As the venerable Sir John George Bourinot explained in the 19th century, Responsible Government means that Ministers of the Crown (the Prime Minister and Cabinet) take responsibility for all acts of the Crown, which include expenditures proposed to Parliament and all policies enacted through Orders-in-Council and through the prerogative powers that Ministers exercise collectively or individually. By extension, Ministers of the Crown must also command the confidence of the Commons in order to govern. The Commons expresses its confidence by passing supply; withholding supply therefore amounts to a loss of confidence, after which the Prime Minister must either resign or advise the Governor General to dissolve Parliament.
Paul Benoit and Vernon Bogdanor have shown that Responsible Government originally emerged in order to preserve the infallibility and inviolability of the Sovereign and make it compatible with modern parliamentary government and the political independence of Cabinet, which would now govern not merely on the King’s whim, but based on whether it could command the confidence of the Commons. In the 20st century, this arrangement now also upholds the partisan neutrality of the Sovereign. In other words, the Sovereign can still do no wrong because he acts on and in accordance with the advice of his Ministers of the Crown, who take responsibility for all the acts of the Crown that the Sovereign promulgates. (Only under exceptional circumstances would the Sovereign reject ministerial advice). Hamilton demonstrated such prescience because he understood that any progress in the United Kingdom toward Responsible Government would necessarily have to incorporate and rein in royal infallibility.

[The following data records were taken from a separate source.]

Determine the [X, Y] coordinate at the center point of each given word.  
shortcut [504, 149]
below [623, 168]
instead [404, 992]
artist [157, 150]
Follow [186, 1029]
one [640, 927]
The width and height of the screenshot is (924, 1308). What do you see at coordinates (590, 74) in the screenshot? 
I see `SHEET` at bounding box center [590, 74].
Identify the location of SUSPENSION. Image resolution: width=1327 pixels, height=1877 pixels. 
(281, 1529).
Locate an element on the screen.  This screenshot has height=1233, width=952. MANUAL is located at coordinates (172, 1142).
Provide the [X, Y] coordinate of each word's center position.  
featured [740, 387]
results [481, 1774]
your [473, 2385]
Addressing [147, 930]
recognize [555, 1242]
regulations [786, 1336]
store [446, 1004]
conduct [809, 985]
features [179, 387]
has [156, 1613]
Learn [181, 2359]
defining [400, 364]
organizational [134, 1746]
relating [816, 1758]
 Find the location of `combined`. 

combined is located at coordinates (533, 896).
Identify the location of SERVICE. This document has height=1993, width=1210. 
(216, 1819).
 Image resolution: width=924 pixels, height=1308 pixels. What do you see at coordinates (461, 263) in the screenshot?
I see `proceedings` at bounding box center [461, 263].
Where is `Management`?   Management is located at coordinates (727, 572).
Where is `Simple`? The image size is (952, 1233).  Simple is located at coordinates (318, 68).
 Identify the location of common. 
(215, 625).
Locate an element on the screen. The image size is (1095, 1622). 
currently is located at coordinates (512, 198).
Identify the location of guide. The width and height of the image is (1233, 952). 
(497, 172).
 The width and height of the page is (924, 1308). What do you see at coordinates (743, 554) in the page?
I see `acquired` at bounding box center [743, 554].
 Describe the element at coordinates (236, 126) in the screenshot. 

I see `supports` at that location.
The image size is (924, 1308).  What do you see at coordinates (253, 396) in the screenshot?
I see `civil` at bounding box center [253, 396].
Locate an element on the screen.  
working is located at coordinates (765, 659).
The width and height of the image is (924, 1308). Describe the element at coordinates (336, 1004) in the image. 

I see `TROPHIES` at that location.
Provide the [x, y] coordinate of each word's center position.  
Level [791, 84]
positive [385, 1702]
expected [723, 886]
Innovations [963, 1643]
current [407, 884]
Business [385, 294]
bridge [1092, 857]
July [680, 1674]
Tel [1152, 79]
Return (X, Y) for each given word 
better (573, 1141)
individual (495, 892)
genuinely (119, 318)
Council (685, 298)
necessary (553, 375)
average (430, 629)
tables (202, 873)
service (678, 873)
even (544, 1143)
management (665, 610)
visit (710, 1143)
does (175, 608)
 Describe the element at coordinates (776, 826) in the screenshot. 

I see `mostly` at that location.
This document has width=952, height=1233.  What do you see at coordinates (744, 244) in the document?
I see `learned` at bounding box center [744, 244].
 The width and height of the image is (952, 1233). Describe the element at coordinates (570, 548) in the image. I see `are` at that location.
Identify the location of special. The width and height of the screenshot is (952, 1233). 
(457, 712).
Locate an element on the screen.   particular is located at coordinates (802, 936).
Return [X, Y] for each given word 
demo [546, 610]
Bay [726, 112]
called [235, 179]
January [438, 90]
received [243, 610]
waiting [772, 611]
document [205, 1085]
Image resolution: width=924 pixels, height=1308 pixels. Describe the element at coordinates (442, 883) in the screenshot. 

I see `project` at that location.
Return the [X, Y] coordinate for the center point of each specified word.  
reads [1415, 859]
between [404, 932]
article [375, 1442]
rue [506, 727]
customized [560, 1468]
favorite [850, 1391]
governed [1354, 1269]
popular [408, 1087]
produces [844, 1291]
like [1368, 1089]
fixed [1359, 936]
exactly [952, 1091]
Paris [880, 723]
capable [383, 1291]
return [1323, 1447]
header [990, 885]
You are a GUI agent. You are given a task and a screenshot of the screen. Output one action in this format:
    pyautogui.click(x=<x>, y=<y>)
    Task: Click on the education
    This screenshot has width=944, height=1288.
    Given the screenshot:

For all these reasons, I consider Alexander Hamilton one of the most significant theoreticians of executive power in the history of the English-speaking world and vastly under-appreciated compared to that over-rated political Romantic Thomas Jefferson. I also suspect that Hamilton would have preferred responsible parliamentary government to presidentialism, if the former had existed in the 1780s, because it accommodates “energy in the executive” while ensuring that the executive remains accountable to parliament and to the people.